* Exercise inputs *

----

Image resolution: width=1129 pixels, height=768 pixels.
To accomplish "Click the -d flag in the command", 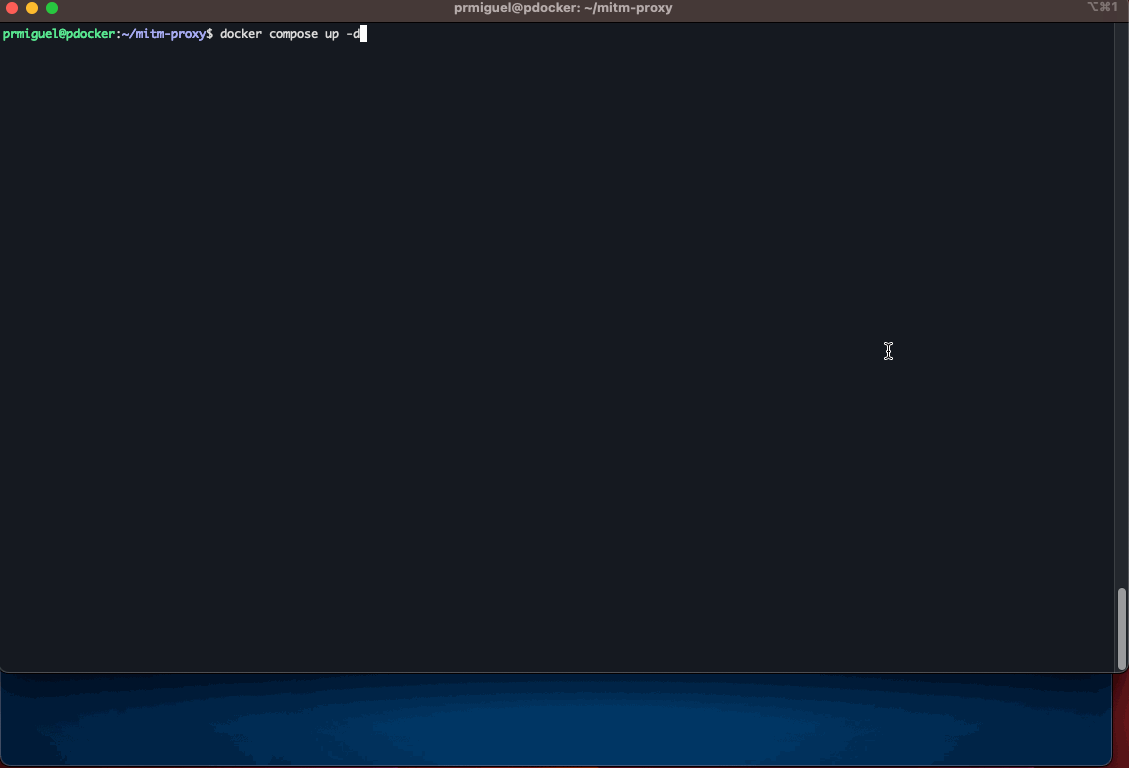I will (353, 34).
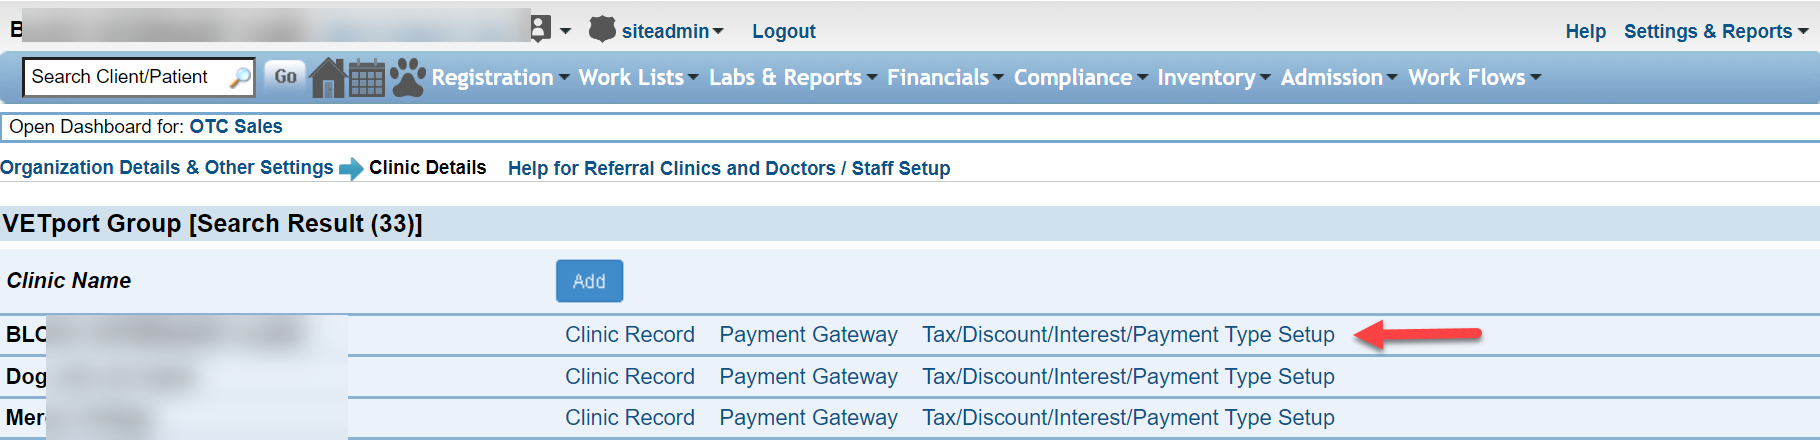Image resolution: width=1820 pixels, height=440 pixels.
Task: Click the Add clinic button
Action: pyautogui.click(x=589, y=281)
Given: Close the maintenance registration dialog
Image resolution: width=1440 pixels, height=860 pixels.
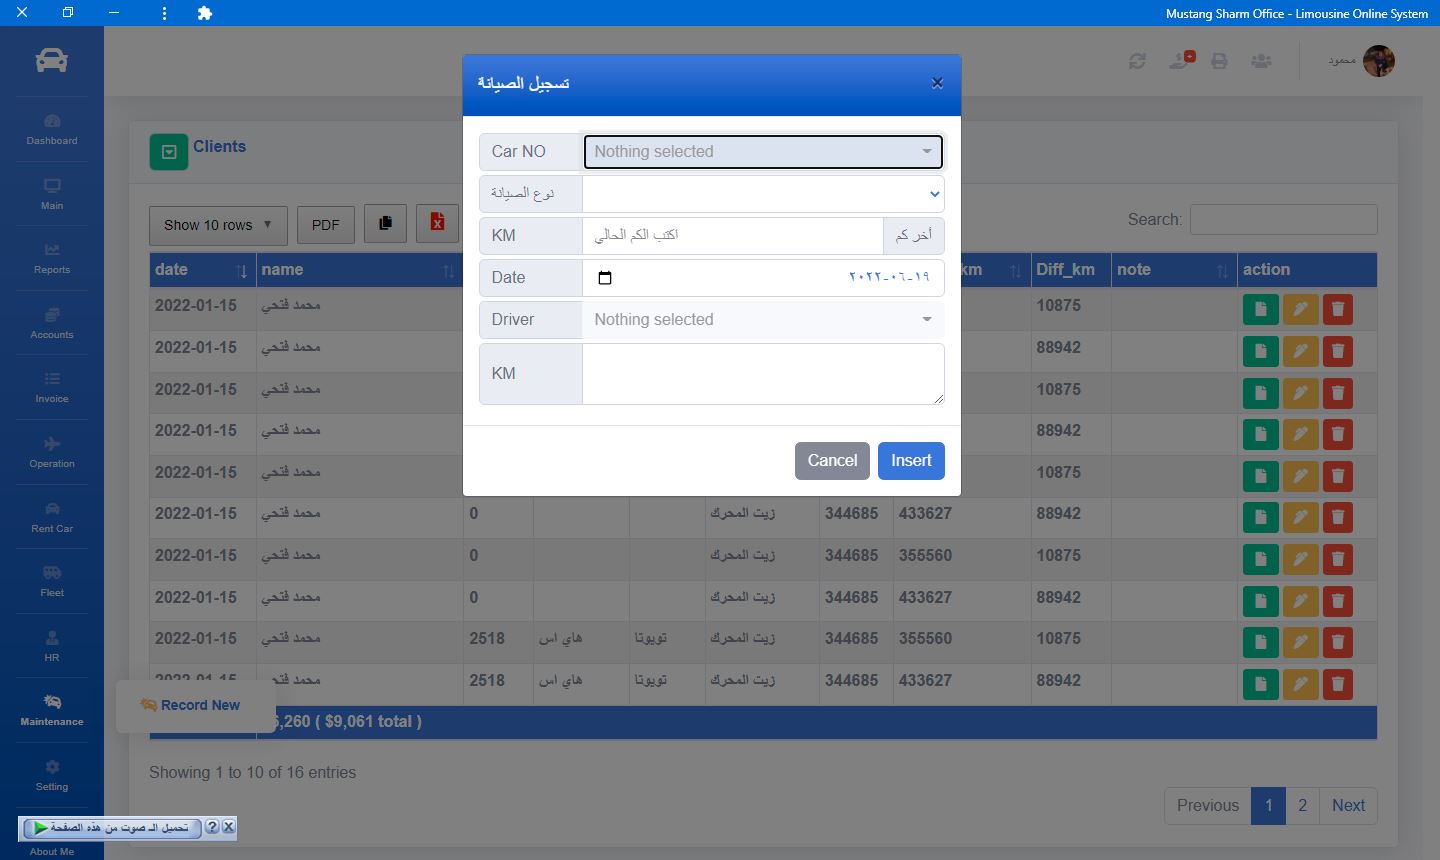Looking at the screenshot, I should pyautogui.click(x=937, y=83).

----

* What to do *
Express the lines from the one containing "Given: Close the" through the end of the rows, inclusive, as a JSON list of strings, one string per line and blank lines omitted. Leave the pictures out of the answer.

* Final result *
[
  "Given: Close the maintenance registration dialog",
  "Image resolution: width=1440 pixels, height=860 pixels.",
  "Looking at the screenshot, I should pyautogui.click(x=937, y=83)."
]